* Задание A *
В какой газете, согласно исходному тексту, была опубликована восторженная рецензия на спектакли по пьесе «Гнездо глухаря»?
* Задание B *
Почему, по исходному тексту, Зимянин негодовал по поводу пьесы Розова «Гнездо глухаря»? Ответьте в одном–трех предложениях.

------ Исходный текст ------

В ту пору в «Современнике» и ефремовском МХАТе пошла новая пьеса Виктора Сергеевича Розова «Гнездо глухаря». Я написал и опубликовал в «Правде» восторженную рецензию на эти спектакли, вызвав, видимо, ревность Алика. По его меркам, Розов непозволительно вырвался вперед.
Чтобы утешить его, я рассказал ему, что ведавший идеологией секретарь ЦК Михаил Васильевич Зимянин в главном сатирическом персонаже Розова усмотрел намек на высших лиц государства и исключительно эмоционально, а главное, искренне негодовал как по поводу пьесы и спектакля, так и по поводу моего опуса в «Правде».
– Ему-то простительно, – кипел Зимянин, имея в виду Розова, – он же все понаслышке, из сплетен знает, но вы-то с Виктором (Афанасьев, главный редактор «Правды». – Б. П.), вы-то о чем думали? Вон Кулаков – до кнопки не успел дотянуться, – упомянул он только что скончавшегося скоропостижно члена политбюро, ведавшего сельским хозяйством после моего «лучшего друга» Полянского.
И пояснил, встретив мой вопросительный взгляд:
– Есть у нас такая кнопка, у секретарей и членов политбюро. На госдаче, у изголовья. Так он до нее не успел дотянуться. Так износился человек. Сгорел на работе.
– Каждый писатель вырабатывает себе походку, которой потом придерживается всю жизнь, – не без вздоха облегчения прокомментировал мой рассказ Алик. – Розов ничего путного после «Летят журавли», то бишь «Вечно живые», не написал, а говорит и ведет себя как классик.
…Каверин, по Аликову счету, был графоман: всю жизнь пишет «Двух капитанов». Как Чертков у Гоголя.
Я же, слушая его, делал невеселый вывод: чем меньше человеческое «я», тем назойливее его отстаивают. Эта вечная писательская склонность разодрать, хотя бы мысленно, физиономию ближнему своему, а потом лобызаться с ним, растирая по щекам слезы.
По поводу и без повода он поливал Софронова, но заканчивал этот полив фразой, которую произносил, заглядывая тебе глубоко в глаза, словно пытаясь заранее разглядеть там, что ты сейчас о нем подумаешь.
– Но у меня нет другого выхода, как дружить с ним. Ты слышал, ты видел, – допытывался он, – Чаковского из «Останкино»? Я был в телестудии. Он рассказывал о теледискуссиях за рубежами и говорит: «Я, говорит, например, не знал итальянского». Подумал и добавил: «Как, впрочем, и многих других». Будь я в зале, я бы послал ему записку: «А какие ты вообще-то языки знаешь?»

------ Фрагменты данных ------

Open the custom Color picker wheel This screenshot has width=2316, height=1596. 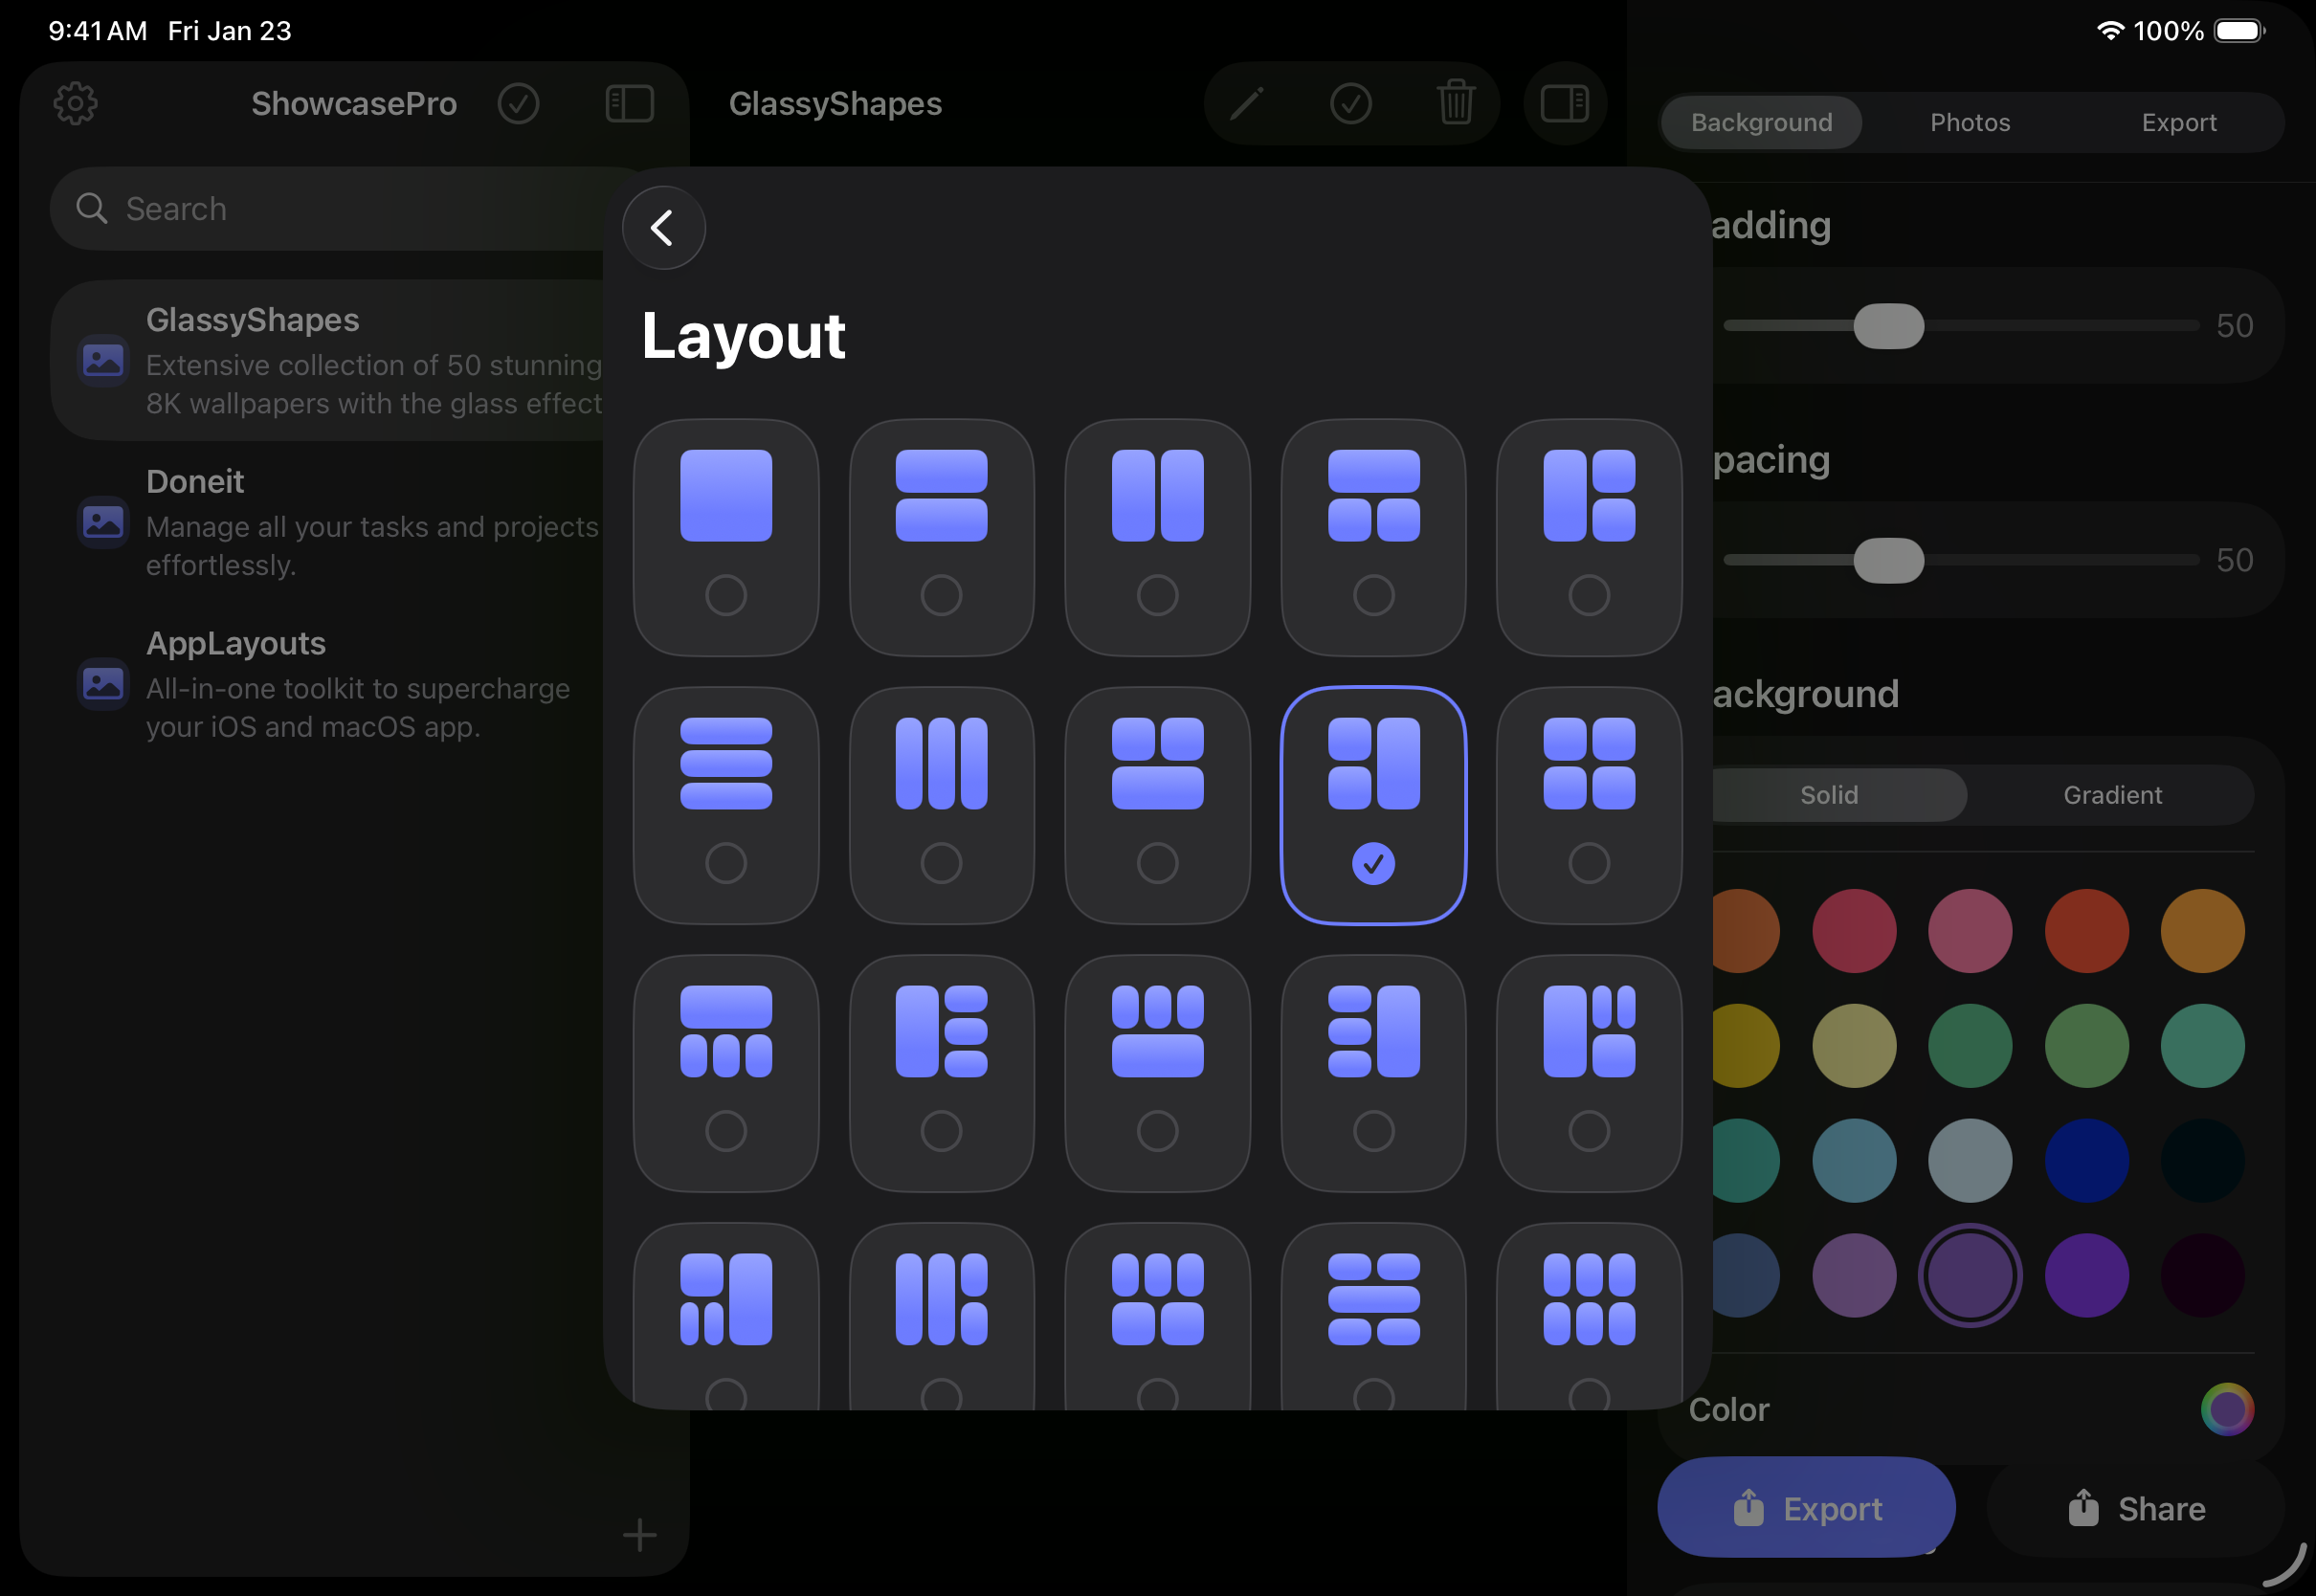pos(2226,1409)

------
------ Фрагменты данных ------

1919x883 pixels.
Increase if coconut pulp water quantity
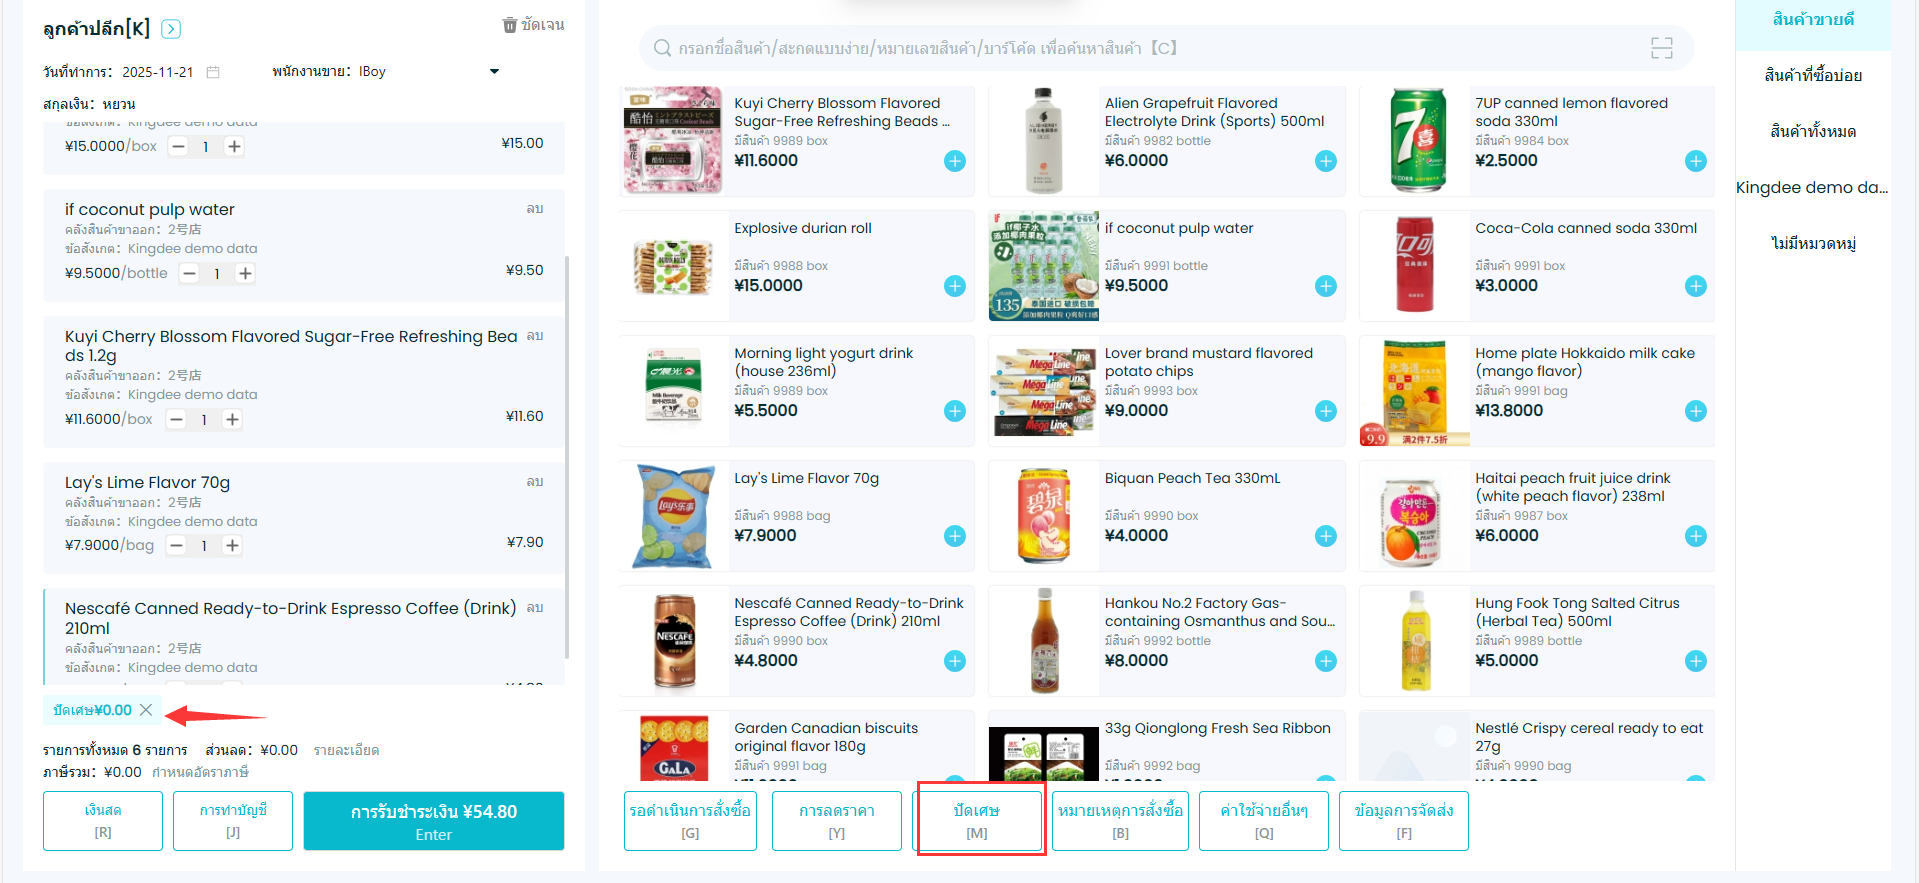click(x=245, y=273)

------

* Решение задания A *
В газете «Правда».

* Решение задания B *
Зимянин усмотрел в главном сатирическом персонаже пьесы намек на высших лиц государства. Поэтому он эмоционально и искренне негодовал из-за пьесы, спектакля и рецензии в «Правде».